Camp Day Controversy

A spaghetti relay event leaves many students feeling uncomfortable

Junior+Sydney+Goitia-Doran+breaks+spaghetti+to+symbolize+her+resistance+and+breaking+her+silence+on+the+event

Photo: Loobna Shego

Junior Sydney Goitia-Doran breaks spaghetti to symbolize her resistance and breaking her silence on the event

Head of School Ronnie Codrington-Cazeau owns up to the events that occurred on Camp Day and takes full responsibility. 

On Camp Day, students from each grade, not knowing what the event entailed, volunteered to participate in the spaghetti relay. For Juniors, a group of students were selected in advance by Associated Student Body representatives and were required to participate rather than volunteering like they have in the past.

“At first I was excited to participate in school spirit because I like to represent our grade and UPrep is a great school,” Junior Sydney Goitia-Doran said. 

The spaghetti relay was a game chosen by ASB executives that involved sticking uncooked spaghetti into other students’ hair. As a Black student at University Prep, Goitia-Doran felt uncomfortable with the idea of students touching her hair.

The spaghetti relay was blatantly insensitive to black students at UPrep and openly disregarded a painful and demeaning history of mocking African Americans and our hair,” Goitia-Doran wrote in a schoology post addressing the situation.

Goitia-Doran made this schoology post after the event had not been addressed by anyone in the UPrep community.

“I felt like black students deserved to have someone speak up for them and that the wider UPrep community deserved to be educated on why it wasn’t okay,” Goitia-Doran said.

According to Goitia-Doran, just before introducing the game ASB mentioned that it may cause black students to feel hurt or discomforted, and thus were not required to participate.

No student should ever feel that they can’t come forward and say that they feel hurt or not like a part of our community.

— Head of School Ronnie Codrington-Cazeau

“It was really offensive that ASB acknowledged what the ramifications of their actions would be and still decided to have the game happen and that the entire upper school and faculty watched it take place and didn’t really do anything about it,” Goitia-Doran said.

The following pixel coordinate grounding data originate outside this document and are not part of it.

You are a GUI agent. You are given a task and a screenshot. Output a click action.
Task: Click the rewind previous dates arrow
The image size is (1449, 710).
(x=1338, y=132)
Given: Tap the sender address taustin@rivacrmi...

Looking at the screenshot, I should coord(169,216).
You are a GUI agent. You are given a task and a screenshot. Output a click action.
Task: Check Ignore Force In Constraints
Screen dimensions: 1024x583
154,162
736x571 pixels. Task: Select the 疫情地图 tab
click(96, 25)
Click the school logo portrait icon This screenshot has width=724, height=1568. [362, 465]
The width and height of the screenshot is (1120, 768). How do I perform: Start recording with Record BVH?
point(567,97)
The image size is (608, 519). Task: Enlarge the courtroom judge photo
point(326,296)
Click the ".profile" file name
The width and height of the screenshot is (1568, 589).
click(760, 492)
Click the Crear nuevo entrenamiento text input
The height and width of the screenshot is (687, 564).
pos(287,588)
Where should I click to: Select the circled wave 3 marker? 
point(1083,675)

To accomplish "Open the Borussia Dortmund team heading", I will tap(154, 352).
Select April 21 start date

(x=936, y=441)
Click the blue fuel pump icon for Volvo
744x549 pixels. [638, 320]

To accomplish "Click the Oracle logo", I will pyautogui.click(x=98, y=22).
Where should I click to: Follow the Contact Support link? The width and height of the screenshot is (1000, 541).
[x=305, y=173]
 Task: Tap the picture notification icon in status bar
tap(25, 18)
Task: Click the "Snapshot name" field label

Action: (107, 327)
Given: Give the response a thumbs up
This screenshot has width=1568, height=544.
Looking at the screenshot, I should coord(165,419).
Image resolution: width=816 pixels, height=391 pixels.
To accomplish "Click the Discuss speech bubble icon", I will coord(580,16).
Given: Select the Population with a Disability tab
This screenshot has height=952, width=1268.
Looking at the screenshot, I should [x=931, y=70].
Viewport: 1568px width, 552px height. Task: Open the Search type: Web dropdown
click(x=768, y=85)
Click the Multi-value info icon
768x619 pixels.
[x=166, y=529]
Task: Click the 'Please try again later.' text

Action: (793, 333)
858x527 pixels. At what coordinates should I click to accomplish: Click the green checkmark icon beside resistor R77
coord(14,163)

Eight hours after Goitia-Doran’s post, Director of Upper School Joel Sohn sent an email to the entire Upper School. He explained that he had been talking to ASB behind the scenes to learn all the details before he responded to the situation.

“I am deeply sorry that my willingness to give time to learn the details of what happened has prioritized those who organized the event and did not address the real hurt and impact it has had on our Black students,” Sohn wrote. 

Goitia-Doran’s schoology post was the beginning of change in the UPrep community.

“I’m really appreciative of the student who came forward,” Head of School Ronnie Codrington-Cazeau said. “No student should ever feel that they can’t come forward and say that they feel hurt or not like a part of our community.”

Two weeks after the event, Codrington-Cazeau made a schoology post publicly apologizing for the incident and taking full responsibility.

“UPrep, it is time to move forward while continuing to learn and grow from each other. Please continue to use your voices to challenge me how to grow and become the best Head of School I can be for UPrep,” Codrington-Cazeau wrote.

Codrington-Cazeau plans on setting up monthly meetings with ASB to gain insight on what’s going on in this school from students’ perspective in hopes of becoming a better head of school.

“I run this school,” Codrington-Cazeau said. “This is on me.”

Editor’s note: Junior Sydney Goitia-Doran is a staff member of the Puma Press. She was interviewed because of the large role she played in the event, but Goitia-Doran had no say in the reporting.